╭─ Data section
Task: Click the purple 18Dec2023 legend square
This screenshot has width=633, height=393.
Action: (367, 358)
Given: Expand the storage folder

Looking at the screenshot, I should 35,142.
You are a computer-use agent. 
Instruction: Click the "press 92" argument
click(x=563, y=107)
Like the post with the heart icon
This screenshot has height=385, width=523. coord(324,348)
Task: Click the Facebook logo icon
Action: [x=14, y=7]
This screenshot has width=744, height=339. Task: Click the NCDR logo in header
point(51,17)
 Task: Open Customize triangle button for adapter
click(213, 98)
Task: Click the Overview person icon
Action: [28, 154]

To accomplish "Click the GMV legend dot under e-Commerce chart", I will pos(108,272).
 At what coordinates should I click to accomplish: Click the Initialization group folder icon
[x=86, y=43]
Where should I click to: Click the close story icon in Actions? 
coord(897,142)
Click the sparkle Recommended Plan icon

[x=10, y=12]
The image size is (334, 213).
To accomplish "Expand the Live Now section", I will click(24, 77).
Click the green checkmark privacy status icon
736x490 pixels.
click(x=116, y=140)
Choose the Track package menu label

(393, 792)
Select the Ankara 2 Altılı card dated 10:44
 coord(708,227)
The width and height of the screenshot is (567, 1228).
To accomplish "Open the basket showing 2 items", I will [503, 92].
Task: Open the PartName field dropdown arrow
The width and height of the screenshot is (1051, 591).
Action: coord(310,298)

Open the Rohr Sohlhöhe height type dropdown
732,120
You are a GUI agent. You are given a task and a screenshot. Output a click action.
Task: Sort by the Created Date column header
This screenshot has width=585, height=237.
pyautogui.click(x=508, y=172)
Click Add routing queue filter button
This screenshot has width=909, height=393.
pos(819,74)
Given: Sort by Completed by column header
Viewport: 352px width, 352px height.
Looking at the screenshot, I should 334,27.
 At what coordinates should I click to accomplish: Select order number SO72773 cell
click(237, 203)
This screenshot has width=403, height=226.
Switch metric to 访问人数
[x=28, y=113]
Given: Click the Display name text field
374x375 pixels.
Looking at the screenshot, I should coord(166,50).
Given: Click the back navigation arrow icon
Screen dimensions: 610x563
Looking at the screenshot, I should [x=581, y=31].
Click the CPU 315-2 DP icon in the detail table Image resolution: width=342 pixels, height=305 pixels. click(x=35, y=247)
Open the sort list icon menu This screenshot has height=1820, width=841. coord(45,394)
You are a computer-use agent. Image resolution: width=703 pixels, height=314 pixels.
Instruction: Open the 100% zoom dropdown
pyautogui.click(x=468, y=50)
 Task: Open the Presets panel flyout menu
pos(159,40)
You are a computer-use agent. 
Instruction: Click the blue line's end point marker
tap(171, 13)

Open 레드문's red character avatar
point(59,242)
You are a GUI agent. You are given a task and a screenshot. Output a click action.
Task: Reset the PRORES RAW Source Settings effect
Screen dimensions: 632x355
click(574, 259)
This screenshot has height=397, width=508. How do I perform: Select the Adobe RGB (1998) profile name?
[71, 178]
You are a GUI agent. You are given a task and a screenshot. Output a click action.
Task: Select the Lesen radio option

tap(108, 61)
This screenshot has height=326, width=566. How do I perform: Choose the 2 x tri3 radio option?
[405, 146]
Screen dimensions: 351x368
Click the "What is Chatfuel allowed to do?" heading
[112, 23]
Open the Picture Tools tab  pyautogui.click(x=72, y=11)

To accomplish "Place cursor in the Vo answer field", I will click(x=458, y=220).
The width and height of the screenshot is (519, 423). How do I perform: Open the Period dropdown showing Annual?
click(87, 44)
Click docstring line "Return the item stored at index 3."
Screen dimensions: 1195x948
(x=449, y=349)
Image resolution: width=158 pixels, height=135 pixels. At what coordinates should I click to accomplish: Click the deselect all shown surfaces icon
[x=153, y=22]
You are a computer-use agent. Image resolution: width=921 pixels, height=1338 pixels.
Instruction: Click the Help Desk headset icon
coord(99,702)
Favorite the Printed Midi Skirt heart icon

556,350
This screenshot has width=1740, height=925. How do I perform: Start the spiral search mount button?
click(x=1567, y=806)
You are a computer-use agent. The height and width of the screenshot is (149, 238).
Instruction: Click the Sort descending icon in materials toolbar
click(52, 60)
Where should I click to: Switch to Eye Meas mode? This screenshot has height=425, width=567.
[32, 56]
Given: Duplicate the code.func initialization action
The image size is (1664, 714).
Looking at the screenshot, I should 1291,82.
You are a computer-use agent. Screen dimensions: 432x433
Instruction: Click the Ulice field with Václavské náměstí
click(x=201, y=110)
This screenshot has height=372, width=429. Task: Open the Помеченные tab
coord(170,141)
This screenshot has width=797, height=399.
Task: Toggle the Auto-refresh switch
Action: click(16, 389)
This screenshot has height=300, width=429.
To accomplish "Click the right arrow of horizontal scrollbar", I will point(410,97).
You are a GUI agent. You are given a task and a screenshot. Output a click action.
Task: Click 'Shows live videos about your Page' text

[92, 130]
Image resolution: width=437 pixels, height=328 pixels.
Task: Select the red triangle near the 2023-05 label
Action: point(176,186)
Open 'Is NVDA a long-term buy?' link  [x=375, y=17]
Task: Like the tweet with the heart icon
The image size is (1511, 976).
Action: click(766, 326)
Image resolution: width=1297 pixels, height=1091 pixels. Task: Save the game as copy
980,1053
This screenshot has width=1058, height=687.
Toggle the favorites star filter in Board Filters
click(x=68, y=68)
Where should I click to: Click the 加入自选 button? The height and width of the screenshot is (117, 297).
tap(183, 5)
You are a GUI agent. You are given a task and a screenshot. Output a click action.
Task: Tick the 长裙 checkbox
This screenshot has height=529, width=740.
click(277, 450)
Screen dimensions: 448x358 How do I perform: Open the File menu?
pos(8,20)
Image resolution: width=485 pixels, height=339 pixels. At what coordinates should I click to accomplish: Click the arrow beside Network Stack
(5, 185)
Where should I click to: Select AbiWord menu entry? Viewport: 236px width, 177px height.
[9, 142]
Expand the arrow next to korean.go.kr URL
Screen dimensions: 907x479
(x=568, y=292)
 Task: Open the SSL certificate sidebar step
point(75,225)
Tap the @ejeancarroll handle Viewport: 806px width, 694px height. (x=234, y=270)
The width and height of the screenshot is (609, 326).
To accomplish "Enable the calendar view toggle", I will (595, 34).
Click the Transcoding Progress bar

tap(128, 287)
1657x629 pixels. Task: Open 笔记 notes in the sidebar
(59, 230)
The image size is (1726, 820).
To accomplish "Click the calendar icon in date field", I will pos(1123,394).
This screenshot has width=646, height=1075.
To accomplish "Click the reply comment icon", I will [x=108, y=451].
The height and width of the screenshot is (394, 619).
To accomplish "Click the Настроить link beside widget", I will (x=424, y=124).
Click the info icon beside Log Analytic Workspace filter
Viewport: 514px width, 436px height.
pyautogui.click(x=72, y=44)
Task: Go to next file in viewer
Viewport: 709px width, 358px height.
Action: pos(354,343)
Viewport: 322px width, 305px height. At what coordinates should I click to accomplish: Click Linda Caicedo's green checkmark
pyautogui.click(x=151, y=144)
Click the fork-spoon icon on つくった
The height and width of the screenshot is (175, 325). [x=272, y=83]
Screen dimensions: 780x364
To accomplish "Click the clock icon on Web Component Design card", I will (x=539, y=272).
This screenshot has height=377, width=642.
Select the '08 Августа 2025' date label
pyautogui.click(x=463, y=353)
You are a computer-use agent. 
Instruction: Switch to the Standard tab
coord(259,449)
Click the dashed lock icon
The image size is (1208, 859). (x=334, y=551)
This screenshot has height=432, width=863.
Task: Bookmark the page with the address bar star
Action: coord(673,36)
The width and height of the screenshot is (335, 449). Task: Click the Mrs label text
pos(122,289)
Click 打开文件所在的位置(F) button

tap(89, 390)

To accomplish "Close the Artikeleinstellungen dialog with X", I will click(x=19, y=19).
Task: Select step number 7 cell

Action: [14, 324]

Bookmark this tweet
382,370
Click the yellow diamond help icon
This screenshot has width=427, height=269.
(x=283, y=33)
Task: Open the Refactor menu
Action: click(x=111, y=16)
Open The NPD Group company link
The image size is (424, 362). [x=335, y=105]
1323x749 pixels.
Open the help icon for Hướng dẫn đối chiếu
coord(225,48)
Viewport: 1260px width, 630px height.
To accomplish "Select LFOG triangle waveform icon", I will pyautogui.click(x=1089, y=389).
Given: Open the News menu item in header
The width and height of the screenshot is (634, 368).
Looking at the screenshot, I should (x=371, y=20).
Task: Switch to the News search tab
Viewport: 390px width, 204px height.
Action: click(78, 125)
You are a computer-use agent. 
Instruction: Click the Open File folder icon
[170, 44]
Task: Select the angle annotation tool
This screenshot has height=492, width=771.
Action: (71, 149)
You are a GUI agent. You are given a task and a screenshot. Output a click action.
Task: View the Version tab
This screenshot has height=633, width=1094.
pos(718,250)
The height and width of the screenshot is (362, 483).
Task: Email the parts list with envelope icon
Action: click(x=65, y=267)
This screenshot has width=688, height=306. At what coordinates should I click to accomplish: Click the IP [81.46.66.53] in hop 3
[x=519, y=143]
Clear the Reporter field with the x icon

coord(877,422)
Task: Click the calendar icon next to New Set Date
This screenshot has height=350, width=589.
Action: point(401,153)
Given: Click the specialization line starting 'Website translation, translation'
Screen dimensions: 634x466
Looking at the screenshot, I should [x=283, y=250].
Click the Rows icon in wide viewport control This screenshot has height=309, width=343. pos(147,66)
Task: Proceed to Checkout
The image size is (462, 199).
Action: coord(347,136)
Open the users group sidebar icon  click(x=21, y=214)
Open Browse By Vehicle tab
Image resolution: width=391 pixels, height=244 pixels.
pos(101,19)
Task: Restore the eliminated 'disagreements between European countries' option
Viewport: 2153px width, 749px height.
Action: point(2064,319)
╰─
- _Task prompt_: Write out exactly the lines that fall from the line with "This screenshot has width=1740, height=925." to the line with "Given: Duplicate the" in the records above, keeping both ends.

- _Exercise answer_:
This screenshot has width=1740, height=925. How do I perform: Start the spiral search mount button?
click(x=1567, y=806)
You are a computer-use agent. The height and width of the screenshot is (149, 238).
Instruction: Click the Sort descending icon in materials toolbar
click(52, 60)
Where should I click to: Switch to Eye Meas mode? This screenshot has height=425, width=567.
[32, 56]
Given: Duplicate the code.func initialization action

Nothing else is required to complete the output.